» YOUR INSTRUCTIONS: Read the listing below and copy out every line that holds "Image".

· · · · ·

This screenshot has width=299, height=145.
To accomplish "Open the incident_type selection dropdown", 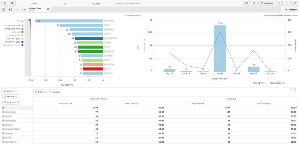I will pyautogui.click(x=37, y=9).
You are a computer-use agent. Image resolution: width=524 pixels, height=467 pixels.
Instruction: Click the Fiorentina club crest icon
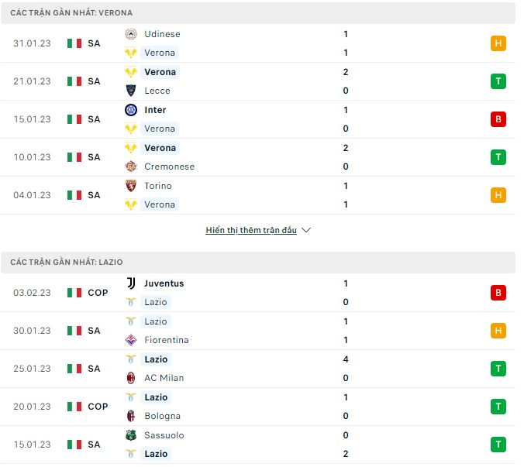tap(131, 340)
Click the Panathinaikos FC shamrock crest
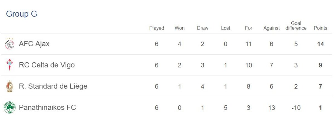This screenshot has height=119, width=334. point(9,108)
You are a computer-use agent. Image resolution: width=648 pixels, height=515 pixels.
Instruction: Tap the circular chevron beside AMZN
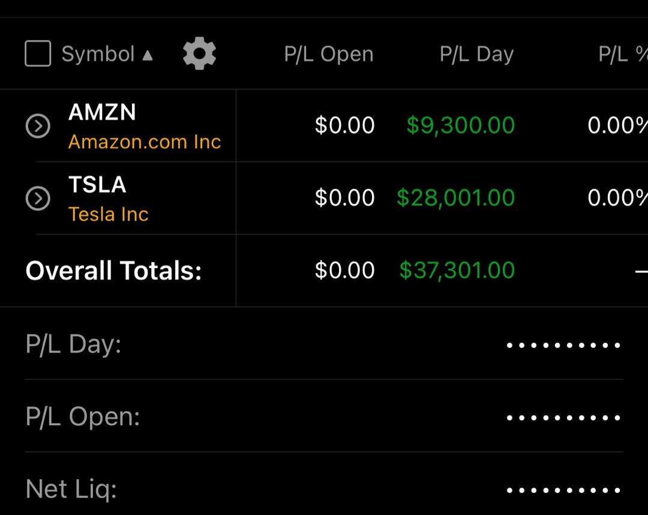pyautogui.click(x=37, y=125)
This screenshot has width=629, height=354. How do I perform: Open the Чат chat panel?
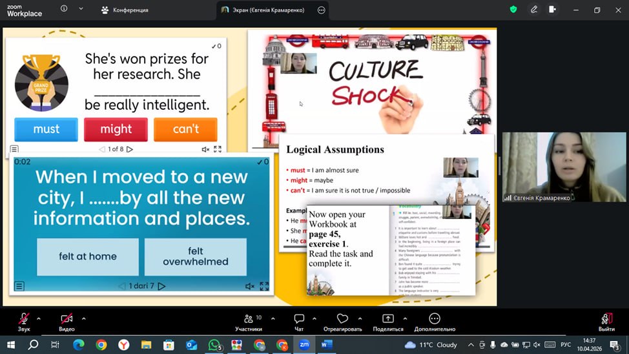click(299, 321)
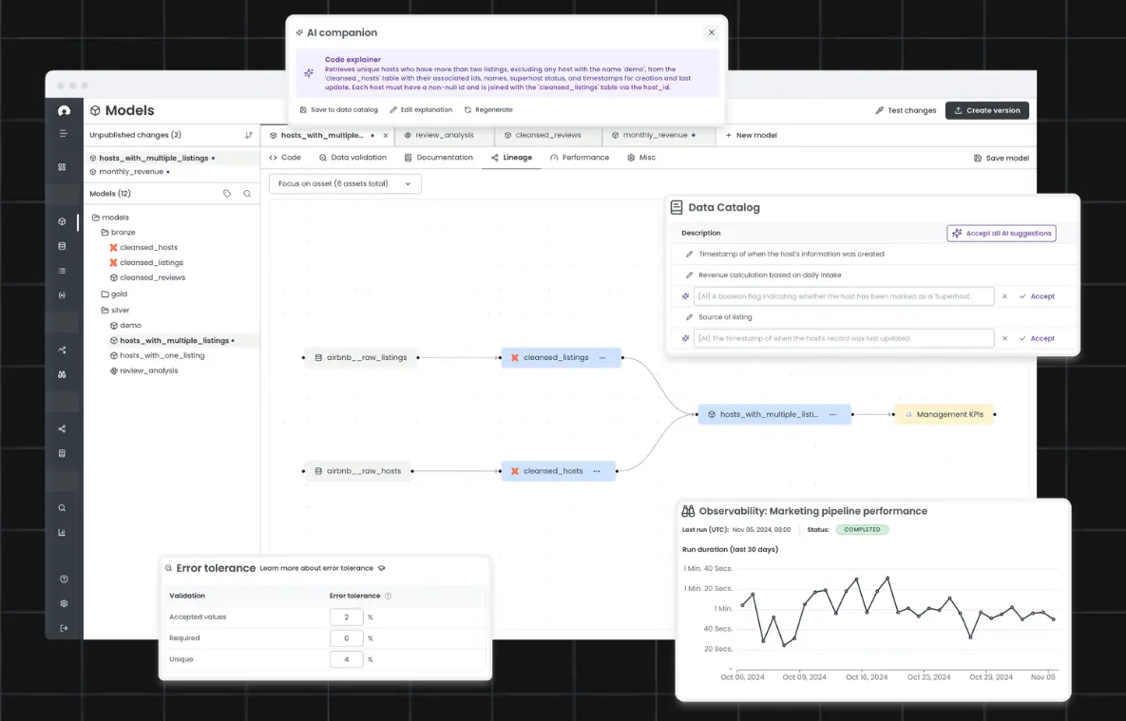Switch to the Documentation tab
This screenshot has height=721, width=1126.
pos(439,158)
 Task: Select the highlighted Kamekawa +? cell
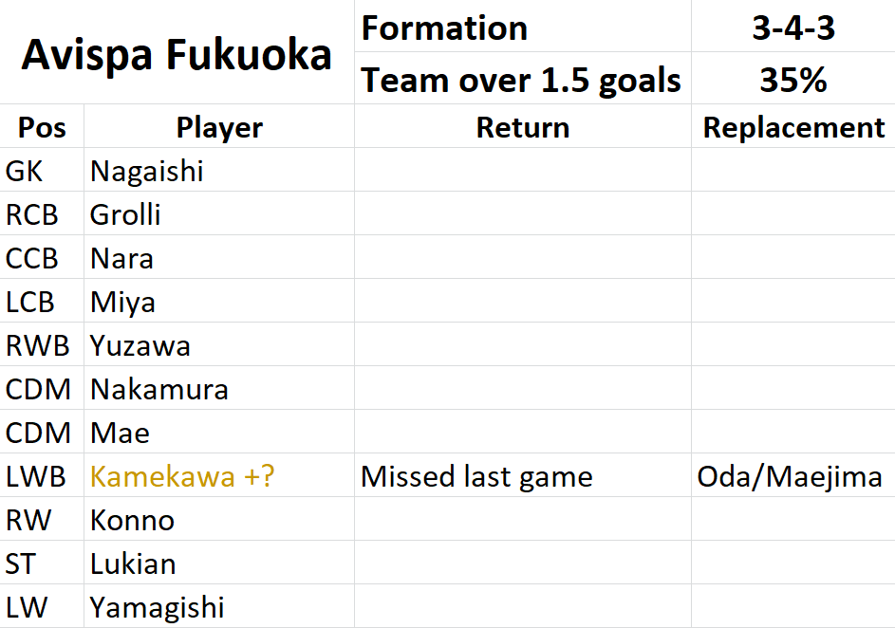pyautogui.click(x=219, y=475)
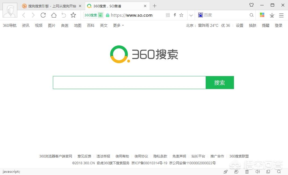Expand the address bar history dropdown arrow
288x175 pixels.
191,15
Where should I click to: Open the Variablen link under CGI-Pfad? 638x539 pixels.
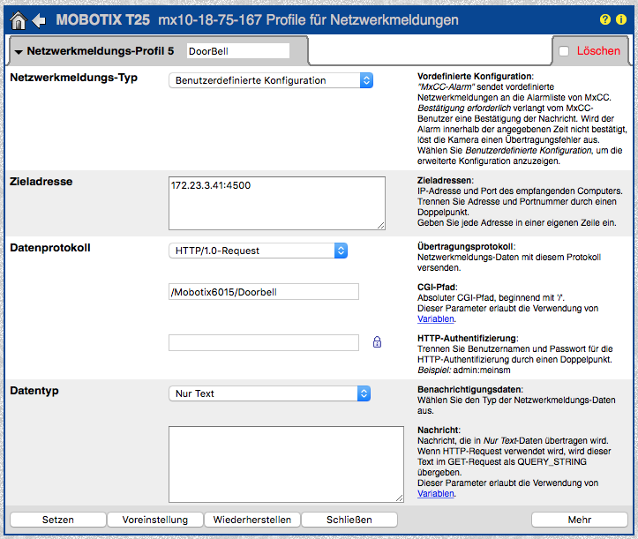[x=436, y=319]
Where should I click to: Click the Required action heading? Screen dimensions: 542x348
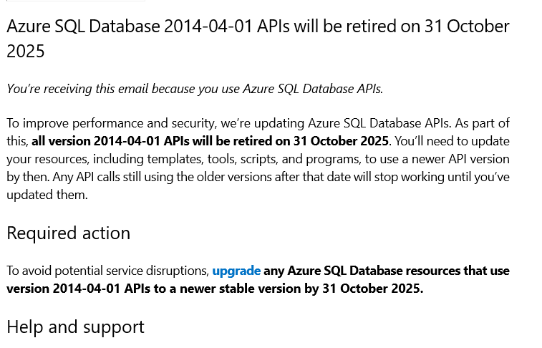(69, 233)
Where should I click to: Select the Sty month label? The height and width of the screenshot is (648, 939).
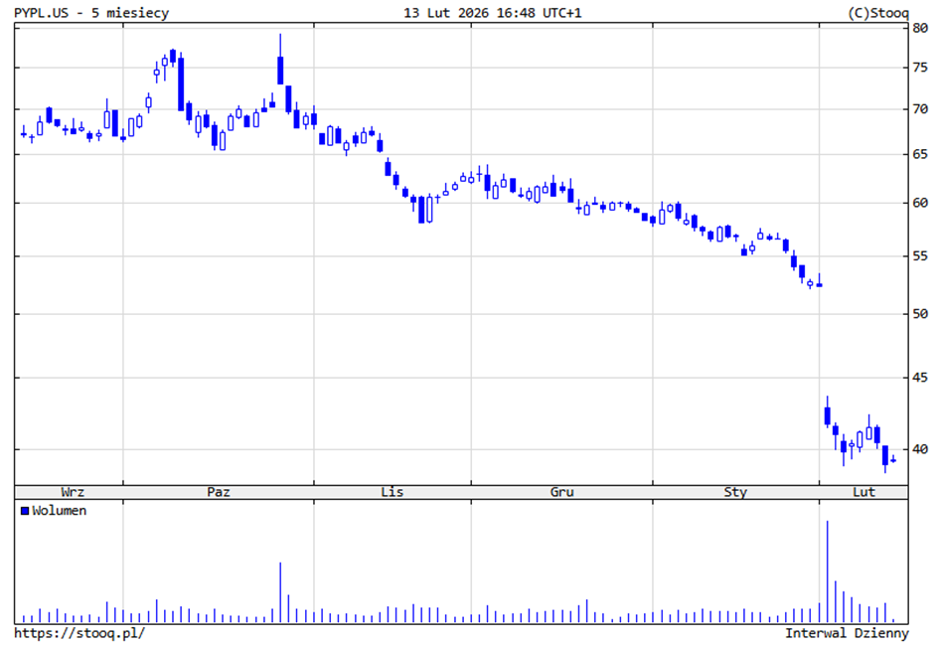[x=735, y=492]
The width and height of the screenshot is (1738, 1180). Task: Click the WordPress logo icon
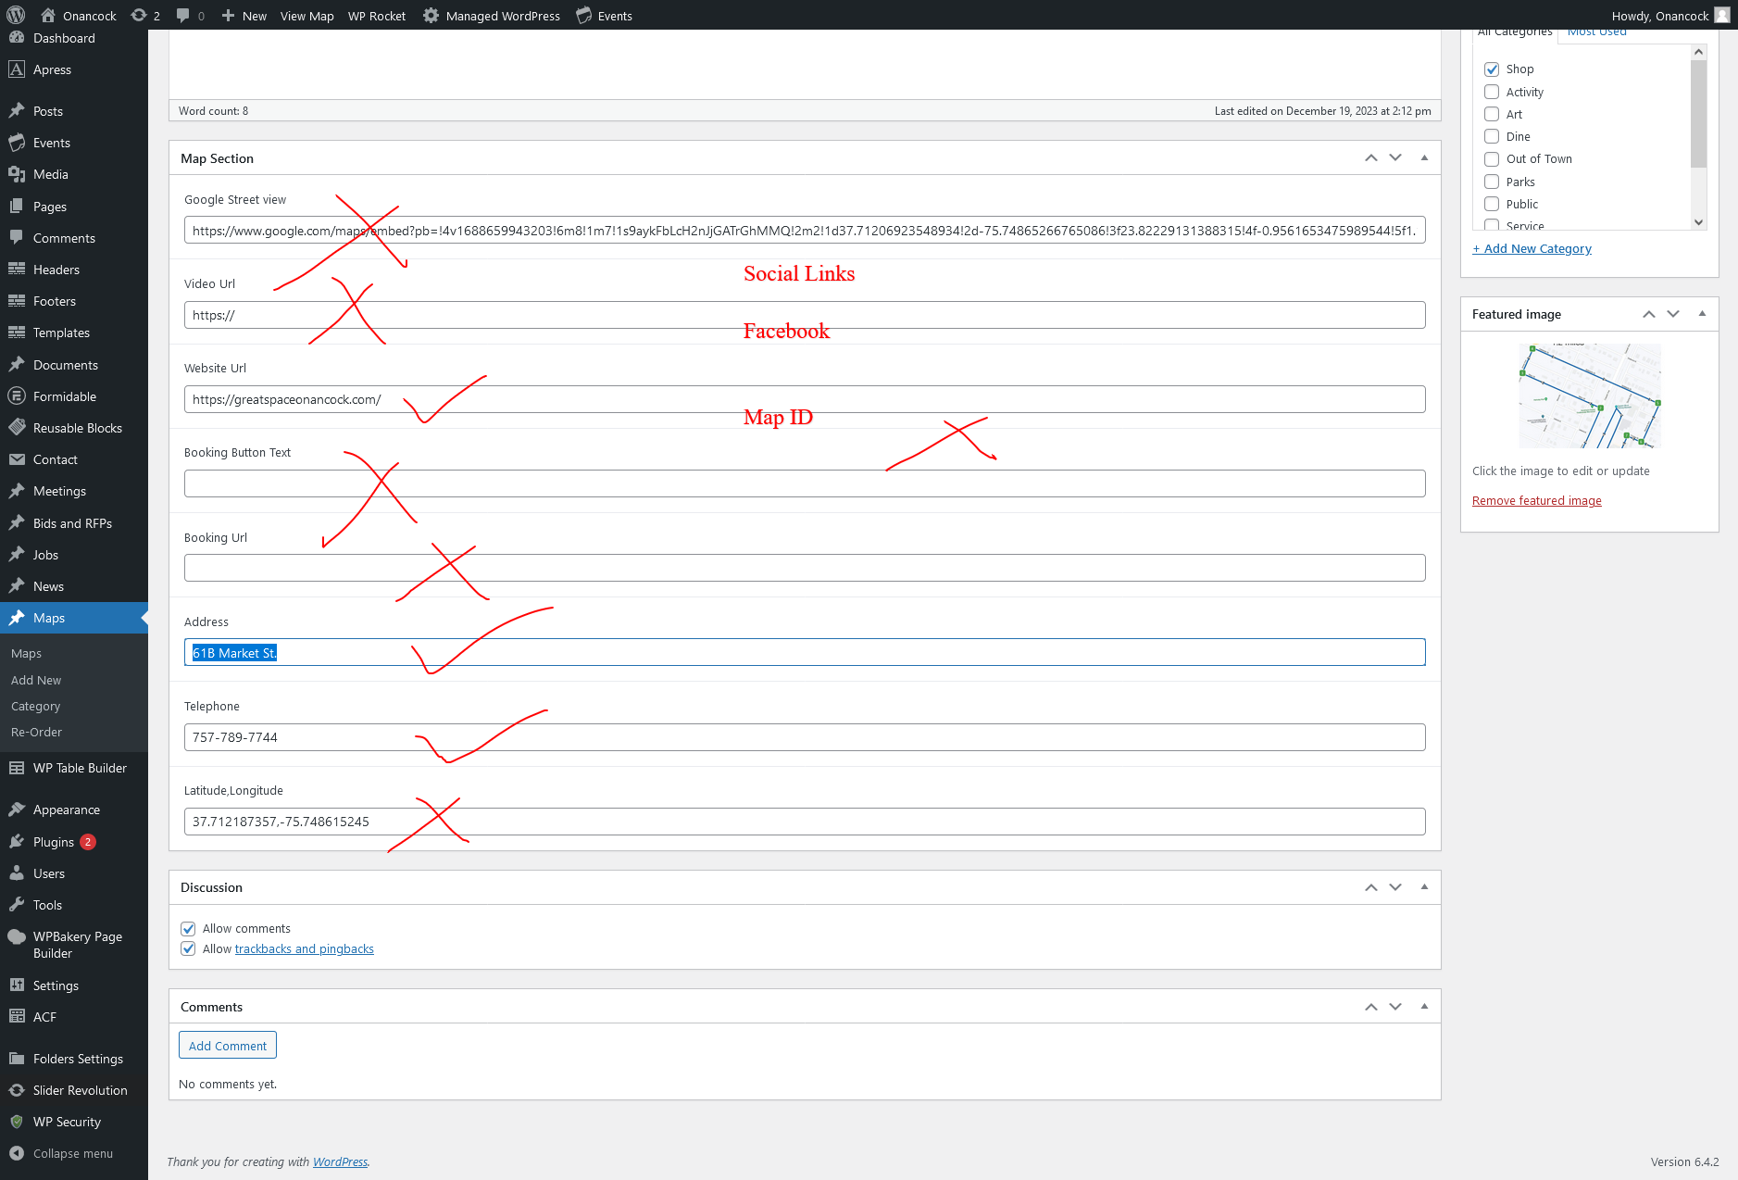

· · · · ·

» SOLUTION TO THIS TASK:
You are a computer-use agent. Image resolution: width=524 pixels, height=467 pixels.
You are a computer-use agent. Image resolution: width=648 pixels, height=515 pixels.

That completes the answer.